* Work to be completed: Copy out the lines in the rows below word for word, starting at the line containing "Create a new slide with 新建幻灯片" and ending at the line containing "will [x=256, y=219].", with both of those lines included.

* Input material:
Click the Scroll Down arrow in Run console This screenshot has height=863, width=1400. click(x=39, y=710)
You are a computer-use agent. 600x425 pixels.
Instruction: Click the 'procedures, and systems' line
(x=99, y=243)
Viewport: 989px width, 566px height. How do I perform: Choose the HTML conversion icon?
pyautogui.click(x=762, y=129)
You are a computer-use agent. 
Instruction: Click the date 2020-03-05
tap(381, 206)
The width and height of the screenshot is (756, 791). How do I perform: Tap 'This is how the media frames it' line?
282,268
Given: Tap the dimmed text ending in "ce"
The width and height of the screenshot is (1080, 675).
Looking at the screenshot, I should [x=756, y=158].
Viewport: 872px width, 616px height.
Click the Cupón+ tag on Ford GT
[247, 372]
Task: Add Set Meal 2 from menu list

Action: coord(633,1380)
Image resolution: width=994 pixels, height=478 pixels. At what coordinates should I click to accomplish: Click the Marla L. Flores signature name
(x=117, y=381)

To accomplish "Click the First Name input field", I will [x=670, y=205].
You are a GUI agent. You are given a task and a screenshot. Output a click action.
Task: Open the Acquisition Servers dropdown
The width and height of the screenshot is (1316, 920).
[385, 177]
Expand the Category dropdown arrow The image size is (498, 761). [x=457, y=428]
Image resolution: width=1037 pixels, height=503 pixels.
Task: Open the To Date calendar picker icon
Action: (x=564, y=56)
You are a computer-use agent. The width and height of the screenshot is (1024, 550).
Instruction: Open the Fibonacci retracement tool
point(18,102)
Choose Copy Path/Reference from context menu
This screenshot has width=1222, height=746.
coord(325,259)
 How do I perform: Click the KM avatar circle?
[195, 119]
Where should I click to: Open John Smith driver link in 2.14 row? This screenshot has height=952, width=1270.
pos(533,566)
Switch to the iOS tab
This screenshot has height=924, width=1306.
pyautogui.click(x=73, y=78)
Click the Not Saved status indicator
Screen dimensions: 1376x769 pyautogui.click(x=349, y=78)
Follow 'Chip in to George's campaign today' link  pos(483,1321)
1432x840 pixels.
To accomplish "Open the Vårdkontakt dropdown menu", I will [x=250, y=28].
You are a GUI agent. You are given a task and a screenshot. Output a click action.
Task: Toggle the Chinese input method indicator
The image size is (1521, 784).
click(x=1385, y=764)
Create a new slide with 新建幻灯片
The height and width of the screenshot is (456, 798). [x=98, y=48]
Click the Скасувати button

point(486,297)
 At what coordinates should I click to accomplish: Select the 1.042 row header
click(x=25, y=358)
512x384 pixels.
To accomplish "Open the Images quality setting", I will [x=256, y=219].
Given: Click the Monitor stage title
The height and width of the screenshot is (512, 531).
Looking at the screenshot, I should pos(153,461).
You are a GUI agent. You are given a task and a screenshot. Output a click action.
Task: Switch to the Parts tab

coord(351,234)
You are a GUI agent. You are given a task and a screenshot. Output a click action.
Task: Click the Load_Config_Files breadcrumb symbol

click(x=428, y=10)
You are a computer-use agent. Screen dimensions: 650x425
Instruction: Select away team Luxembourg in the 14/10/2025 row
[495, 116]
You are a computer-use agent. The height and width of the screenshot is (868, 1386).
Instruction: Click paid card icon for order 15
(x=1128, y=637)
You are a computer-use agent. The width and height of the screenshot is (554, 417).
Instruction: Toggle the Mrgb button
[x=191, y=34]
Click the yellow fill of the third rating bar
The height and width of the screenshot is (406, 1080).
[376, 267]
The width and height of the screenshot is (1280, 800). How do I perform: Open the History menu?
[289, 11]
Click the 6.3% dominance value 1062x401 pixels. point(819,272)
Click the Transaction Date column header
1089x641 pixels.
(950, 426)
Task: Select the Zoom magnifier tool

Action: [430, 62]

* The completed task:
Create a new slide with 新建幻灯片
The height and width of the screenshot is (456, 798). [x=98, y=48]
Click the Скасувати button

point(486,297)
 At what coordinates should I click to accomplish: Select the 1.042 row header
click(x=25, y=358)
512x384 pixels.
To accomplish "Open the Images quality setting", I will [x=256, y=219].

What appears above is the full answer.